I don't know. I'd like to think it's because I think we kind of came at the end of a wave of gay films in a way, even independent film was changing in New York City by the late 90s and early 2000, stuff started shifting... you know, I think it's just the conception of the movie, Trick, was coming from more of a human point of view and not necessarily a specifically gay point of view. I think it's really just about two people really unconsciously looking for intimacy and love, and that's kind of a universal theme. One of the reasons I wanted to make the movie was that it wasn't so specifically gay. It wasn't about coming out. It wasn't about HIV. It was about human issues of just being yourself, finding intimacy and finding love. So, I don't know, I'd like to think it's on some level that we stumbled on a kind of classic little story that has endured, and we're very proud of it. LOGO plays it every other month, so it's really nice.

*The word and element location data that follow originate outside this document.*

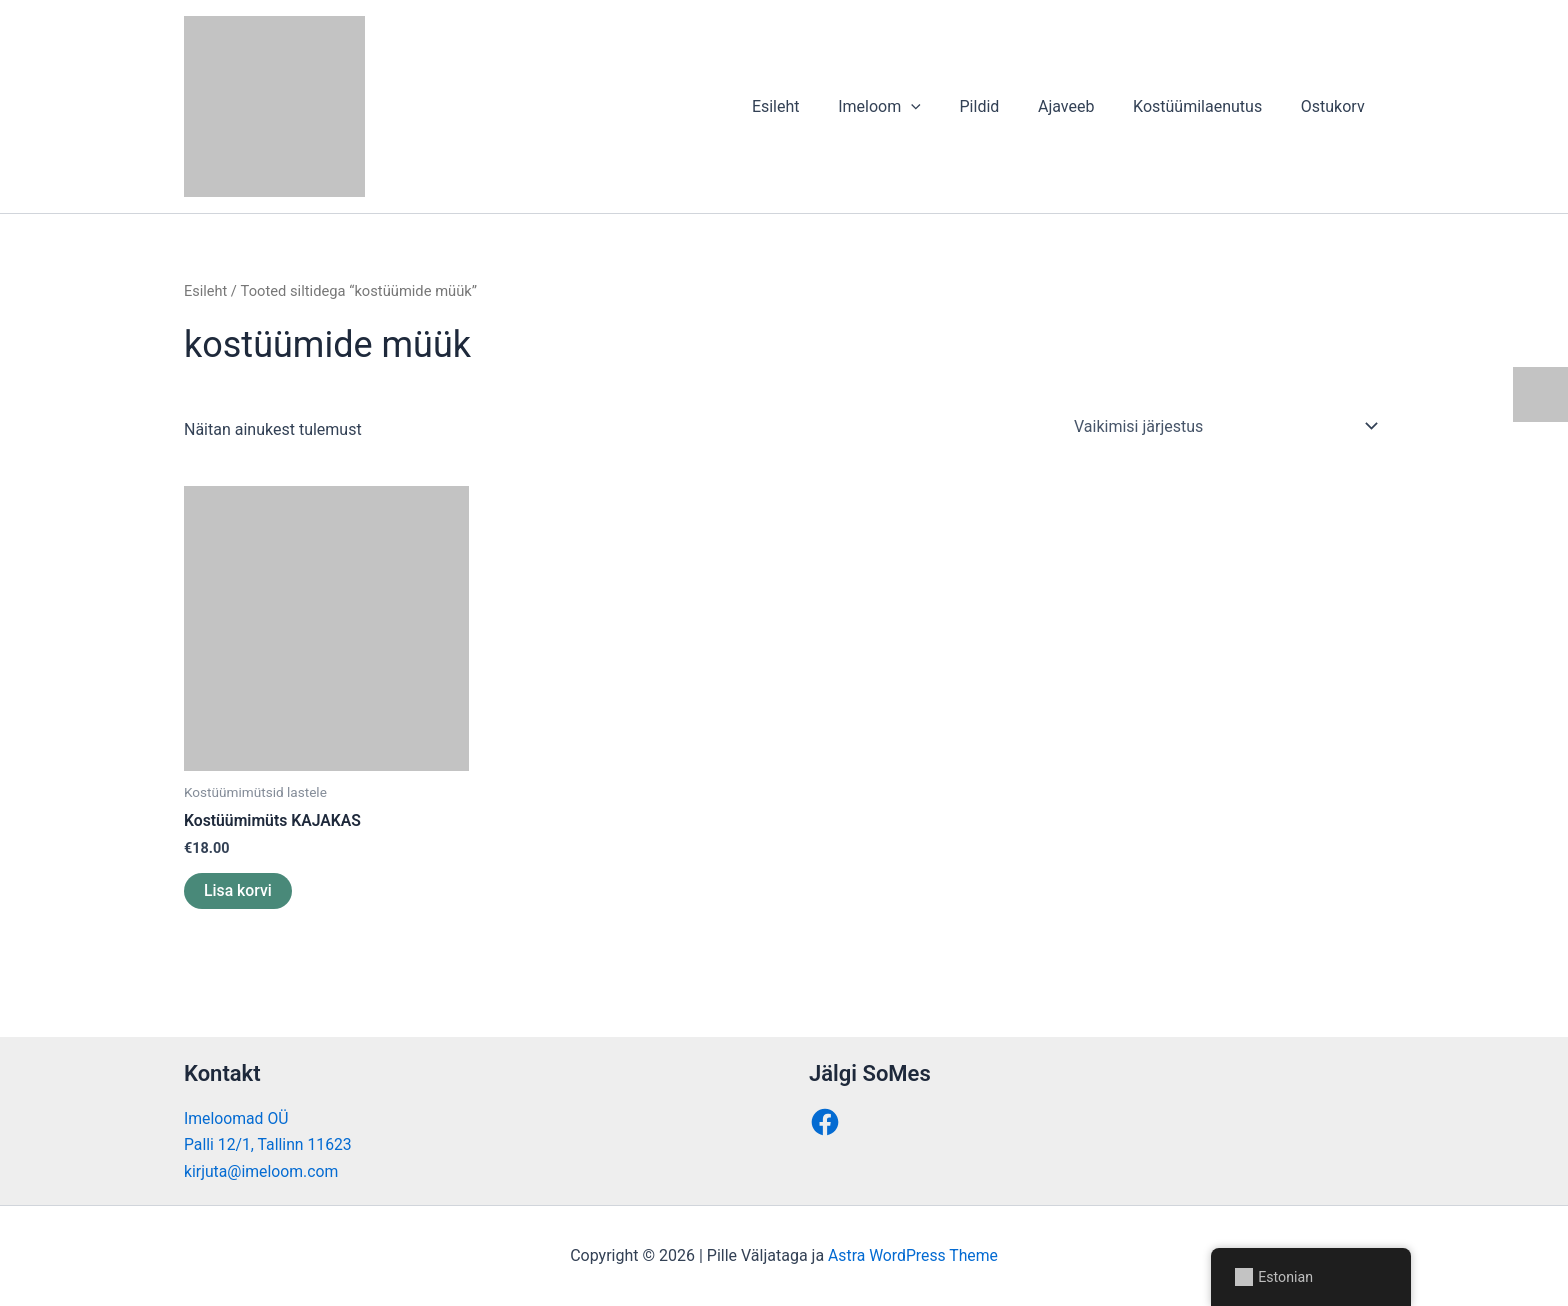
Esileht (812, 106)
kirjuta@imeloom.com (262, 1171)
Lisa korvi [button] (238, 890)
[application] (941, 107)
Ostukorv (1336, 106)
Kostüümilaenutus (1207, 106)
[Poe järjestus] (1225, 426)
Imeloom (909, 107)
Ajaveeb (1083, 106)
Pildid (1003, 106)
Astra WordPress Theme (913, 1255)
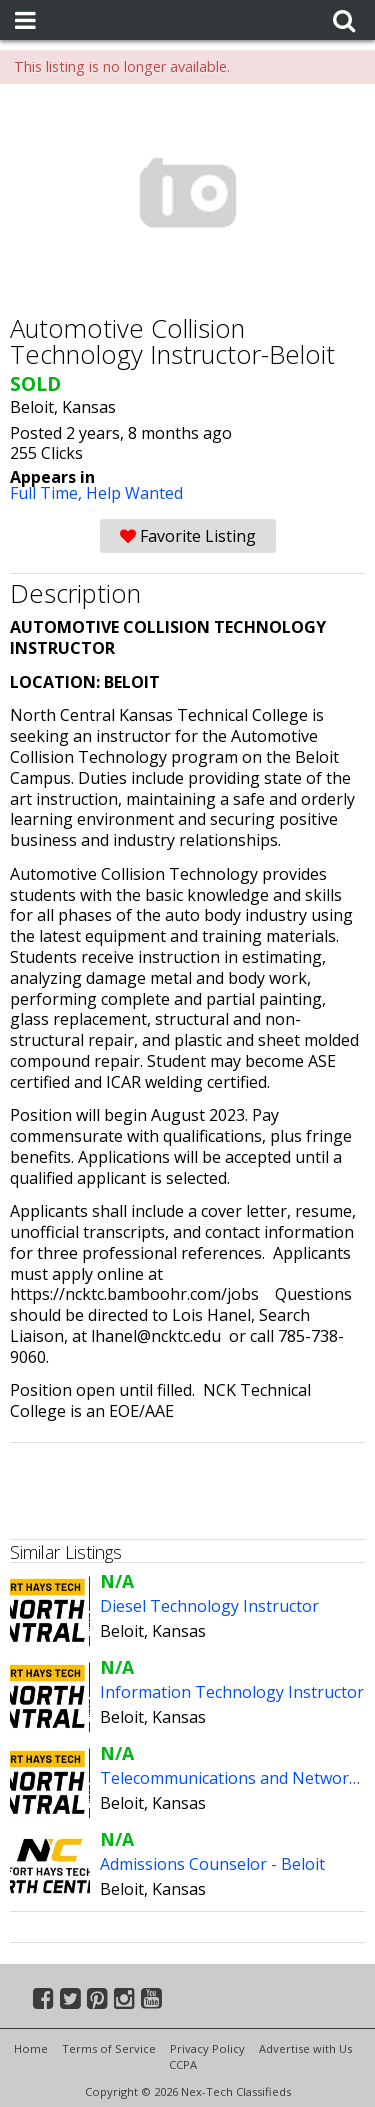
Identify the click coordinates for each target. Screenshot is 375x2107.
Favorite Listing (188, 536)
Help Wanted (134, 493)
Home (31, 2048)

If someone had told me that seven years ago, I never would have thought...

Yeah, and I always think my bias with the movie is just that New York City, even though you shot it after you had left or at the end of your run there, the movie is seen through the eyes of someone really in love with New York and all the little poetry that exists there.

Very much so. I was in love with New York then. I'm probably not in love with New York now; I'm in love with California, because that's where I live. But I love New York and always loved movies that had a real feeling for the street and just... I don't know, there's just something indefinable about the space and the pace of the city and, you know, if you're just kind of true to it within the movie that subconsciously affects the movie in general. I think I have a pretty good bullshit meter, so I think that helps me in my direction.